You wouldn't send via your inbox. And anyone would be able to download any inbox, the data would just be useless without the key.
There might be problems with the proposed model, but they aren't the problems you suggested.
(As an individual, you wouldn't want to download just your own inbox. But to obfuscate, you can download a random subset of inboxes that often-enough includes your own.)
And that's not something I want to have to do: download random inboxes on a limited phone data plan. As a polled service, how many times do you have a poll a minute? If I'm instant messaging, I could be pulling multiple times a seconds. How many more inboxes would I have to poll at the same time to obfuscate my actual inbox?
And if you want to be anonymous you can't filter by the last message you've received, so every time you pull your inbox, you're getting the last X time in messages. So if I have multiple active group chats, that would really start to add up.
Videos and images like every other messaging service would have to be anonymized the same way. Even 10x noise polling for a 10MB video would be too much data on phones and probably not enough to anonymous. How about obfuscating the sender? Would a sender be uploading 10x trash, not just text but also video, messages in every inbox?
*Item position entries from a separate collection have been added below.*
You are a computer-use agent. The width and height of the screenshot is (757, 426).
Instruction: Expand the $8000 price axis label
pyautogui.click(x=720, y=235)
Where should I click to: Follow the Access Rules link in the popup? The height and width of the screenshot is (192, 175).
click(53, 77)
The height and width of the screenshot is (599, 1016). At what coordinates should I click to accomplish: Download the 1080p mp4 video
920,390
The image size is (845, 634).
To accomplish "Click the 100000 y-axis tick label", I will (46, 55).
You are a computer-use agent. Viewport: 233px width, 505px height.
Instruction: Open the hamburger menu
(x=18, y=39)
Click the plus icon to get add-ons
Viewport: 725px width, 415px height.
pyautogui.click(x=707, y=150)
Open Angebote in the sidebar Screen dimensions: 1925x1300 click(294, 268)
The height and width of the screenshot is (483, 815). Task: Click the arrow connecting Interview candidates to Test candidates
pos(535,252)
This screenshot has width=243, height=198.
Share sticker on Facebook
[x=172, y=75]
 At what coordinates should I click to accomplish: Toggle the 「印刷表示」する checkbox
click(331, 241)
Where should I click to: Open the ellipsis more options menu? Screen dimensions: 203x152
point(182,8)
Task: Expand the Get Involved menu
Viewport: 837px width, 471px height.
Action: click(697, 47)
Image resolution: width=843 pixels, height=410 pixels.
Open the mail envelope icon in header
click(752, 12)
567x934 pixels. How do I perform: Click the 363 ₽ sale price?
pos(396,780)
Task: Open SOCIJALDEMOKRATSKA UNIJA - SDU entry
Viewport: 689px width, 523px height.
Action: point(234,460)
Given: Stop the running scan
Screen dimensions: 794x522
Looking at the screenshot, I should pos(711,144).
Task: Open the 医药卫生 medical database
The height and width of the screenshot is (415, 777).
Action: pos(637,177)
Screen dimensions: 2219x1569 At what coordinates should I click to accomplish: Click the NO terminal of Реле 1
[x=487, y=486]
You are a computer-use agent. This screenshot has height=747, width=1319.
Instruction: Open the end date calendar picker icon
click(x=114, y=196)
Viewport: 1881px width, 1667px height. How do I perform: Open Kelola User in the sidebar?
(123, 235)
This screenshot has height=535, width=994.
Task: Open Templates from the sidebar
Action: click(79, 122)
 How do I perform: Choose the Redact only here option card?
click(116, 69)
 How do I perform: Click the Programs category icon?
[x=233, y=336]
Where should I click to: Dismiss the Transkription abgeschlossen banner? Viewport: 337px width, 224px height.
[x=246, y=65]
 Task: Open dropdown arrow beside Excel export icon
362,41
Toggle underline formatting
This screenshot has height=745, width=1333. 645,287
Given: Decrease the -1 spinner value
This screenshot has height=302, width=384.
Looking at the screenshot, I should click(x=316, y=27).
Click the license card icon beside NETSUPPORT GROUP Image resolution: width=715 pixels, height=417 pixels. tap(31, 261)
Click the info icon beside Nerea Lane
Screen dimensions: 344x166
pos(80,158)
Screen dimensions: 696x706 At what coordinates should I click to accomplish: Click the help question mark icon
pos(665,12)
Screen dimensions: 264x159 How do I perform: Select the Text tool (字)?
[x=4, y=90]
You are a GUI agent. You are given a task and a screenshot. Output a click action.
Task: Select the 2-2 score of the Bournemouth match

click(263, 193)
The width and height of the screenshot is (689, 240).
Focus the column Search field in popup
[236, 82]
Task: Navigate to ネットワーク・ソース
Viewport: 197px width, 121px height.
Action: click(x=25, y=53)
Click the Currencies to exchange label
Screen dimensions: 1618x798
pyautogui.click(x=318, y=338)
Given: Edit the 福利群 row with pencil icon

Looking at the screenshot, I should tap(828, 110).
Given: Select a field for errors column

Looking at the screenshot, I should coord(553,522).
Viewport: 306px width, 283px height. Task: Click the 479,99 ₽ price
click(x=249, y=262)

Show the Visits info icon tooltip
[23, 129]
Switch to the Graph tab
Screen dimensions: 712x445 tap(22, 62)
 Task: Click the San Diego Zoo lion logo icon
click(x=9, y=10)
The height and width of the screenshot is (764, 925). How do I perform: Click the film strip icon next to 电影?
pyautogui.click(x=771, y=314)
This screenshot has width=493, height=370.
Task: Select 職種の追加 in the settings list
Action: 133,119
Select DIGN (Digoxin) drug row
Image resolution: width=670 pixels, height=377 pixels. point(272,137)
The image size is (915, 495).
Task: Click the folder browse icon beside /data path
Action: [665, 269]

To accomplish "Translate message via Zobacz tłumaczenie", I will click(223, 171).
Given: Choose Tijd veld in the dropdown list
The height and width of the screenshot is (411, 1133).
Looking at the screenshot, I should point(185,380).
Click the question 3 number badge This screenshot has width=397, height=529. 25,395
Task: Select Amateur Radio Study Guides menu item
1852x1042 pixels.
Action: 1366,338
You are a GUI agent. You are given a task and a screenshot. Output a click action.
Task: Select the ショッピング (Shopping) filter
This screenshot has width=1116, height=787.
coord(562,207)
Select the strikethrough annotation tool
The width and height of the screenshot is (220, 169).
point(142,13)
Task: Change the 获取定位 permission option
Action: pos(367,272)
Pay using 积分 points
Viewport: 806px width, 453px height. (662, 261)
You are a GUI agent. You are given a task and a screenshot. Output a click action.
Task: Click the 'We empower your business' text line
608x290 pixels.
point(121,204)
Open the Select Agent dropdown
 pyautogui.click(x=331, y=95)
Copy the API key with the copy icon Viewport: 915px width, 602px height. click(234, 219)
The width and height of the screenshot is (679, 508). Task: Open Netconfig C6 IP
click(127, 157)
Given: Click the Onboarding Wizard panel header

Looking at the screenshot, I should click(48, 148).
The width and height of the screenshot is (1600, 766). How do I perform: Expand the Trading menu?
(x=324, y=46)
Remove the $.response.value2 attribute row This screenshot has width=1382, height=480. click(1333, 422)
Good point. Though you can probably use 'blocks' (think like hard-disk blocks) instead of complete mail boxes. You download random blocks that also contain blocks from your mailbox.
Some Bitcoin SPV clients have tried solving an almost equivalent problem, but the obvious approach does not work for various subtle reasons: https://eprint.iacr.org/2014/763.pdf
Oh, it's definitely not easy to get this right properly. I just wanted to point out that things aren't as clear-cut impossible as the comment suggested.